And traction railroads tends to have the most beautiful and colorful liveries than engines and railcars from steam and diesel railroads.
This photo was taken sometime around 1943. There is a hood over the headlight. These beautiful, magnificent cars were scrapped in 1951 at the tender young age of just 35 years old. All the 1200’s were in excelent condition with decades of service life remaining. IT WAS A DAMN SHAME !!
It was not only a damn shame that the Butterfly Twelves and the other Twelves from the three sub-groups were scrapped, it was downright criminal! I am very disappointed and heartbroken.
When the Twelves were sold for scrap, the Korean War was on. Wartimes raise prices for scrap metal, so even if someone had wanted to save one, the scrap price would have been beyond the funding available at the time. There was an effort to buy PE wooden interurban 999 back around 1950, and even the lesser amount for a mostly wood car couldn’t be raised.

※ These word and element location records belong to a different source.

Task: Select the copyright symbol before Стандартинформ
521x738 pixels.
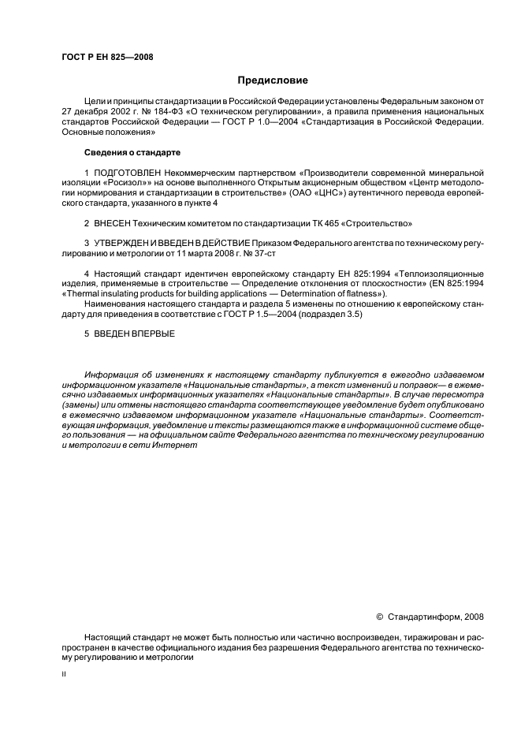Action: click(x=381, y=616)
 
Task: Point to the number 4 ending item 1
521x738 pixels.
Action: click(x=194, y=203)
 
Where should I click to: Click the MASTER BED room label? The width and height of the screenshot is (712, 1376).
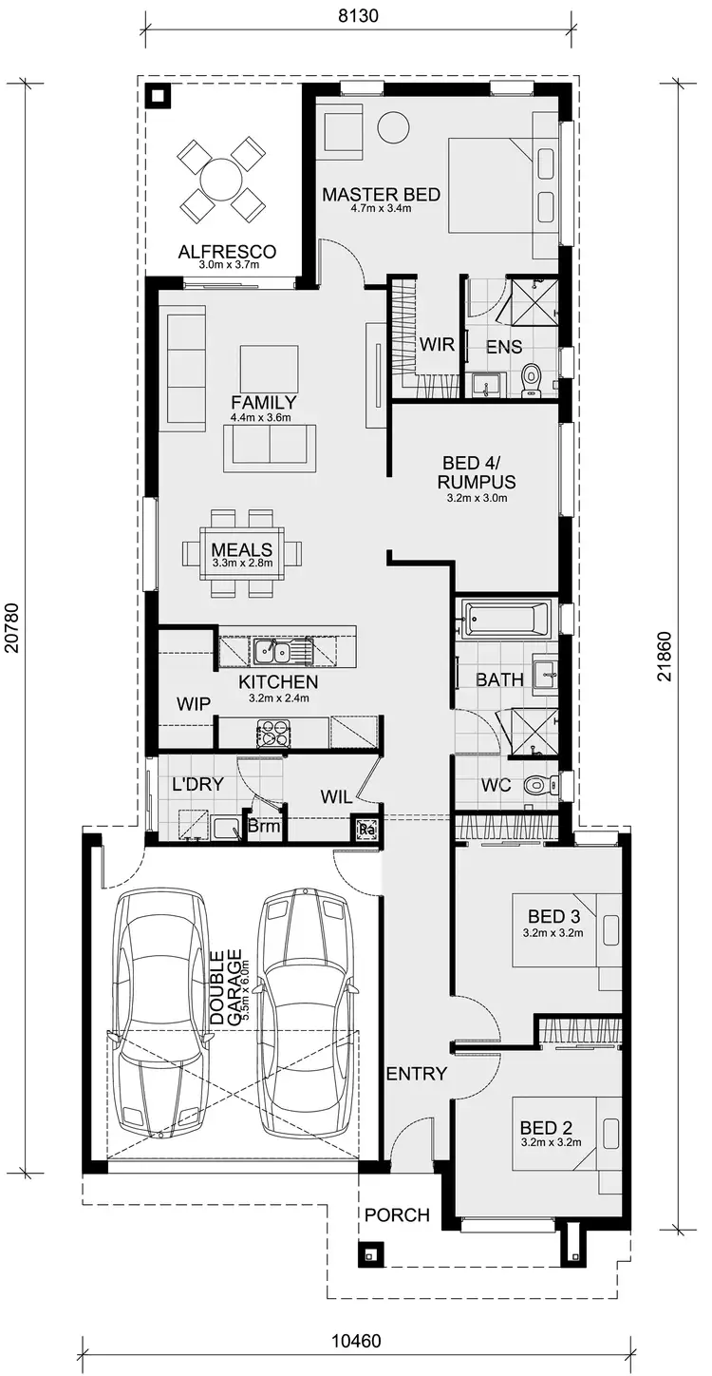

But, we’re still talking about steel interurban cars that were, as Ralph Cantos pointed out, “scrapped in 1951 at the tender age of 35 years old”. And all the 1200s were still in excellent condition with decades of service life remaining. There were no other source of steel the PERy could sell and let the 1200s serve to the very end?
The PERy must have really been strapped for cash to give up such beautiful cars that were in excellent condition for scrapping. Despite the PERy’s need for cash, I still believe they couldn’t saved just a hand full of 1200s for a railfan museum – perhaps two Butterflies and two regulars.